I agree with Lucian that we should not have two ways to do things. Repeated Tasks should be forbidden as a means for stochastic simulation for the reasons I just gave. If we are introducing many new types of Tasks as the new UMLs indicate, then I don't see any problem with making one of the new types of tasks a stochastic task. We have found in our experimentations that trying to shoe-horn repeated task to do stochastic simulation just does not work.

luciansmith commented 7 years ago

I disagree with your semantic assessment of what a RepeatedTask is. In my view, a RepeatedTask is just a task that is repeated. The class is agnostic as to the reason (in my head, at least).

My hypothesis as to why repeated tasks for stochastic simulation don't work for you is because of a lack of support on the output side. Let's get that end working (which will have to work with all repeated tasks of every stripe, including stochastic repeats), and then revisit this issue at that point, perhaps?

cjmyers commented 7 years ago

That is incorrect. There are two reasons. One which I've already mentioned is that it is too heavy a hammer. It is an extremely complicated way to express repeat for N runs.

However, the main reason is the fact that you must either set resetModel to true or false. If you set it to true, then you reset everything each time around, which would mean resetting the SEED too, so you get identical simulations each time. If you set it to false, then the initial values do not get set back to their initial value as they should.
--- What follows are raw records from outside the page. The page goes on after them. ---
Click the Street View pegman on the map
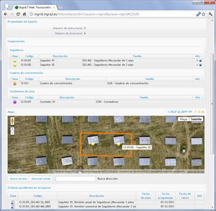Viewport: 216px width, 211px height. pyautogui.click(x=12, y=121)
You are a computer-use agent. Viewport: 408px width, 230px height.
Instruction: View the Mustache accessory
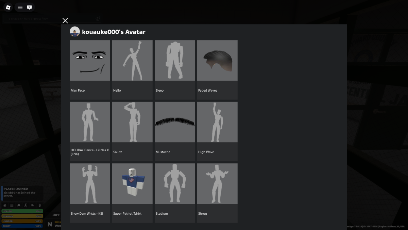[175, 122]
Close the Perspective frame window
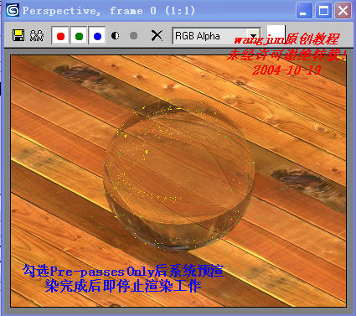This screenshot has width=356, height=316. (343, 11)
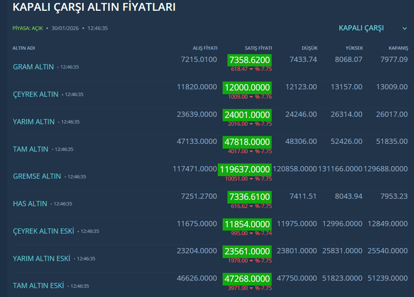
Task: Select ÇEYREK ALTIN ESKİ entry
Action: pos(43,231)
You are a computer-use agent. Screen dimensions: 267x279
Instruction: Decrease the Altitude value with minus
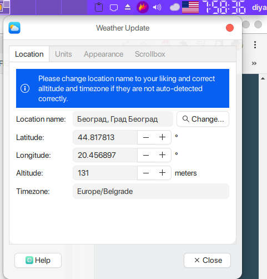(x=146, y=173)
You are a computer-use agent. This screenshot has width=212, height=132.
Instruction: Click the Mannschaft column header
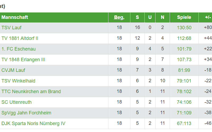tap(15, 17)
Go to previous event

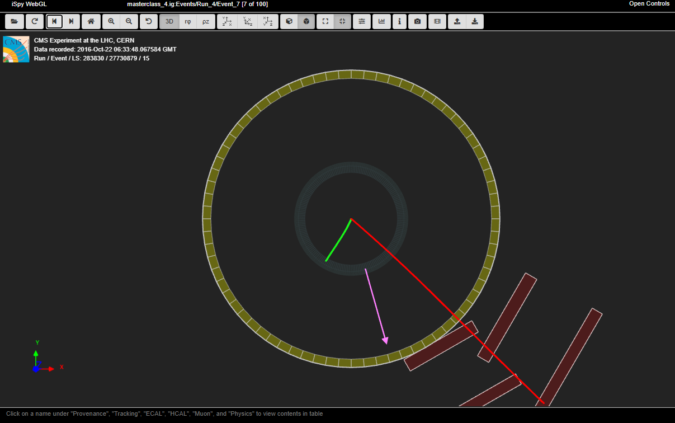(x=54, y=21)
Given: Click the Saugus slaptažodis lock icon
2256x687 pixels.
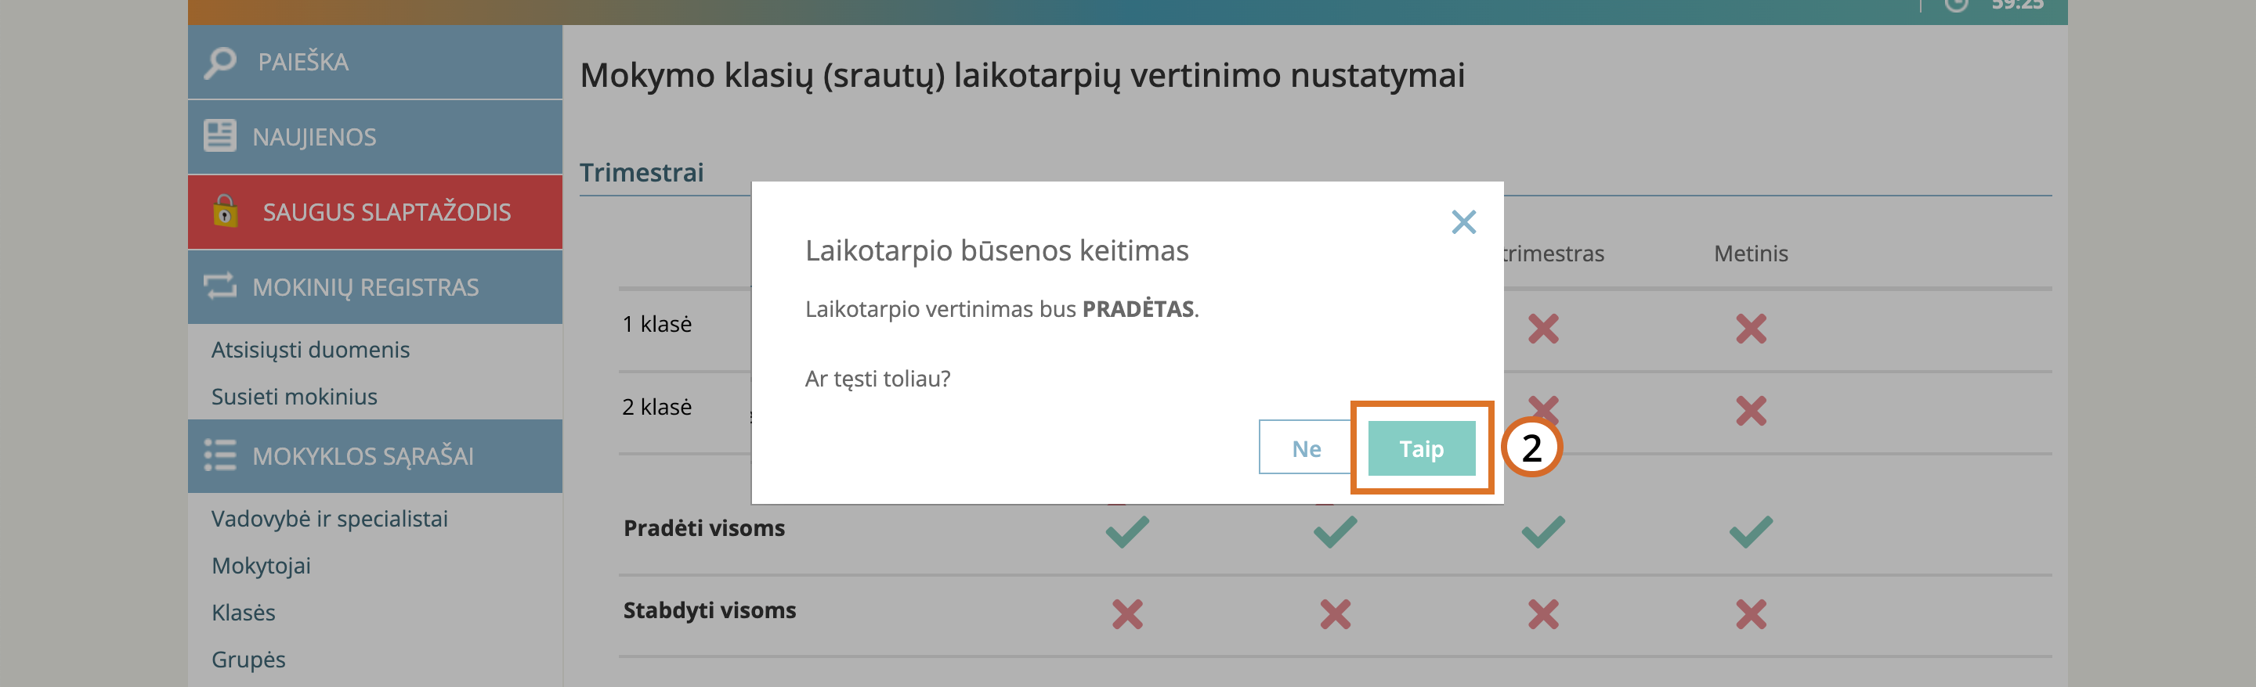Looking at the screenshot, I should [x=225, y=212].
The way I see repeatedTask is that it enables you to potentially call a simulator like in a script to run a series of tasks. Each time you call the simulator you send it the Model (perhaps with changed parameter values) and the simulation options (including the SEED). Then you simulate. The simulator does not need to maintain any state information.

StochasticSimulation is NOT like this. It is a single indivisible Task. Namely, you should send it to the simulator as one single task to execute. StochasticTasks are therefore Tasks, NOT RepeatedTasks.

luciansmith commented 7 years ago

How is the seed part of the model? This is a genuine question. You can't actually store it there, can you? What would be the purpose of ever storing the seed with a model?

cjmyers commented 7 years ago

It is not in the model, but there is no other switch in repeatedTask that says anything about reseting a parameter or not.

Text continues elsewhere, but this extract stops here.